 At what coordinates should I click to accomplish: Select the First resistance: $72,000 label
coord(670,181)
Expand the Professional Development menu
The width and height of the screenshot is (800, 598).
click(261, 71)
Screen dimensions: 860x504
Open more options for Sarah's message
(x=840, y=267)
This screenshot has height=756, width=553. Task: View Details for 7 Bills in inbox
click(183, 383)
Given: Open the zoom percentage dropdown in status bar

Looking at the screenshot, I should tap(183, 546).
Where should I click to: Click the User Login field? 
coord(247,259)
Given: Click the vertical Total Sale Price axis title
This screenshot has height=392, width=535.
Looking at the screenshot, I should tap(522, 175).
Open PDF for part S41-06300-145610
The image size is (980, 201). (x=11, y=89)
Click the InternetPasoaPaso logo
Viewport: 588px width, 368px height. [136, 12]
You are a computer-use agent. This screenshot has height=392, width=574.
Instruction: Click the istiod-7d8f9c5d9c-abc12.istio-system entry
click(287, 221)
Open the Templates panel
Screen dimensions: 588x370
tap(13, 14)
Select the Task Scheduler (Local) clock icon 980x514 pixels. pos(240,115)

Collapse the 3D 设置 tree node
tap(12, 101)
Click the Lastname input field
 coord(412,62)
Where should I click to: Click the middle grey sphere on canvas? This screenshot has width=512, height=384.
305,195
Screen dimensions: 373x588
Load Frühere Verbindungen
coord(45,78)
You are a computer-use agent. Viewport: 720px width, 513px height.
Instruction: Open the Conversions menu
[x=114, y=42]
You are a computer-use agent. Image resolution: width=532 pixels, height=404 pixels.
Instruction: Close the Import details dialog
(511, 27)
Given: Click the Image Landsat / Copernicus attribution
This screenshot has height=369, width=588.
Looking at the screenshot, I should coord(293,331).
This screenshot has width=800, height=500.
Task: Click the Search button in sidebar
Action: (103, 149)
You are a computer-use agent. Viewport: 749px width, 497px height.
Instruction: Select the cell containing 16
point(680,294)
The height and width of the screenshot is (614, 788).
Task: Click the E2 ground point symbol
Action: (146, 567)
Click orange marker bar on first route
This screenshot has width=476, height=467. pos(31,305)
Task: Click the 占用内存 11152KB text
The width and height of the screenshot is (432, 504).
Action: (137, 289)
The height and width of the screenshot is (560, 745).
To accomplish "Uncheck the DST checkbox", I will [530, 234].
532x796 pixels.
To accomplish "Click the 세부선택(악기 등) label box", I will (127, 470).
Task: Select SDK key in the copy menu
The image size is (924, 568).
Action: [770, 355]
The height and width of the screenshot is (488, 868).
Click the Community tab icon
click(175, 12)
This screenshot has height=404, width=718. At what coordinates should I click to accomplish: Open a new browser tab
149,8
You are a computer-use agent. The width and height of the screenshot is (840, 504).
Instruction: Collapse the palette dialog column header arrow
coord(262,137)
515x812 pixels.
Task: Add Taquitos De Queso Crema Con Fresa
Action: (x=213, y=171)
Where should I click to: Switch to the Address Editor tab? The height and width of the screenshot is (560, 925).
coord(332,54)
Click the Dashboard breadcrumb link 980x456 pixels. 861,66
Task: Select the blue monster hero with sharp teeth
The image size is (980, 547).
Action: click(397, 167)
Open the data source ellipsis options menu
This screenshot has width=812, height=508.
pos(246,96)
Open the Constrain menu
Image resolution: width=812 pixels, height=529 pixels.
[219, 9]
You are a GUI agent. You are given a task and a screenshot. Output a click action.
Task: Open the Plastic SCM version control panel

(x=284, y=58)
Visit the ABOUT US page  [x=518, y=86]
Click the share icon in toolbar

= Brief =
The answer is a portion of the data. Write out exactly the line with "Click the Dashboard" and all lines after it.

= Answer area =
Click the Dashboard breadcrumb link 980x456 pixels. 861,66
Task: Select the blue monster hero with sharp teeth
The image size is (980, 547).
Action: click(397, 167)
Open the data source ellipsis options menu
This screenshot has width=812, height=508.
pos(246,96)
Open the Constrain menu
Image resolution: width=812 pixels, height=529 pixels.
[219, 9]
You are a GUI agent. You are given a task and a screenshot. Output a click action.
Task: Open the Plastic SCM version control panel

(x=284, y=58)
Visit the ABOUT US page  [x=518, y=86]
Click the share icon in toolbar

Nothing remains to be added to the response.